(Records in a dataset)

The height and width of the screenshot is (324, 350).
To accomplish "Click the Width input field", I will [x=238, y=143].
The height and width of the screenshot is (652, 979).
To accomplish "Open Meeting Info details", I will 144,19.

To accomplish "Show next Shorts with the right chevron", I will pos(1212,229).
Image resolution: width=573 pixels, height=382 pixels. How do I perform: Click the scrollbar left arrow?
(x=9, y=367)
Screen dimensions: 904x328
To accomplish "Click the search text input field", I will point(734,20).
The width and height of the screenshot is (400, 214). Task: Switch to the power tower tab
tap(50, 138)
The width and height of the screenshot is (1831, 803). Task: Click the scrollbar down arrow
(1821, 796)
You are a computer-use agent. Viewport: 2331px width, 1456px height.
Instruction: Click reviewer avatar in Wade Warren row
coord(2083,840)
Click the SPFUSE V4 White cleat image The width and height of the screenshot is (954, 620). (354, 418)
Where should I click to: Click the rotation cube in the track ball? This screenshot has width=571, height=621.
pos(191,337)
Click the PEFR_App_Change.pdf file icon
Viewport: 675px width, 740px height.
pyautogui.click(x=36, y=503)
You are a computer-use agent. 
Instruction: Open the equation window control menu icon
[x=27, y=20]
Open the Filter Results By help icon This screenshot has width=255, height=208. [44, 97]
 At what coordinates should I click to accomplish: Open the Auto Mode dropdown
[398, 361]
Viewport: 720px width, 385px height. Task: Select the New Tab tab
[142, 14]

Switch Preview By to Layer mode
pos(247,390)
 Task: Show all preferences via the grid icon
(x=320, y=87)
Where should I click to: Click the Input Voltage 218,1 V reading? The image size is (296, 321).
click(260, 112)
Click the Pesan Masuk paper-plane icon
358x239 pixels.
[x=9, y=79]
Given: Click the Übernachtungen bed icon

_WHAT NEEDS TO BE DONE_
Change "computer-use agent" to "desktop assistant" everywhere it occurs in the items, and leave every other part of the items unchanged.

_TASK ANSWER_
The height and width of the screenshot is (324, 350).
To accomplish "Click the Width input field", I will [x=238, y=143].
The height and width of the screenshot is (652, 979).
To accomplish "Open Meeting Info details", I will 144,19.

To accomplish "Show next Shorts with the right chevron", I will pos(1212,229).
Image resolution: width=573 pixels, height=382 pixels. How do I perform: Click the scrollbar left arrow?
(x=9, y=367)
Screen dimensions: 904x328
To accomplish "Click the search text input field", I will point(734,20).
The width and height of the screenshot is (400, 214). Task: Switch to the power tower tab
tap(50, 138)
The width and height of the screenshot is (1831, 803). Task: Click the scrollbar down arrow
(1821, 796)
You are a desktop assistant. Viewport: 2331px width, 1456px height.
Instruction: Click reviewer avatar in Wade Warren row
coord(2083,840)
Click the SPFUSE V4 White cleat image The width and height of the screenshot is (954, 620). (354, 418)
Where should I click to: Click the rotation cube in the track ball? This screenshot has width=571, height=621.
pos(191,337)
Click the PEFR_App_Change.pdf file icon
Viewport: 675px width, 740px height.
pyautogui.click(x=36, y=503)
You are a desktop assistant. 
Instruction: Open the equation window control menu icon
[x=27, y=20]
Open the Filter Results By help icon This screenshot has width=255, height=208. [44, 97]
 At what coordinates should I click to accomplish: Open the Auto Mode dropdown
[398, 361]
Viewport: 720px width, 385px height. Task: Select the New Tab tab
[142, 14]

Switch Preview By to Layer mode
pos(247,390)
 Task: Show all preferences via the grid icon
(x=320, y=87)
Where should I click to: Click the Input Voltage 218,1 V reading? The image size is (296, 321).
click(260, 112)
Click the Pesan Masuk paper-plane icon
358x239 pixels.
[x=9, y=79]
Given: Click the Übernachtungen bed icon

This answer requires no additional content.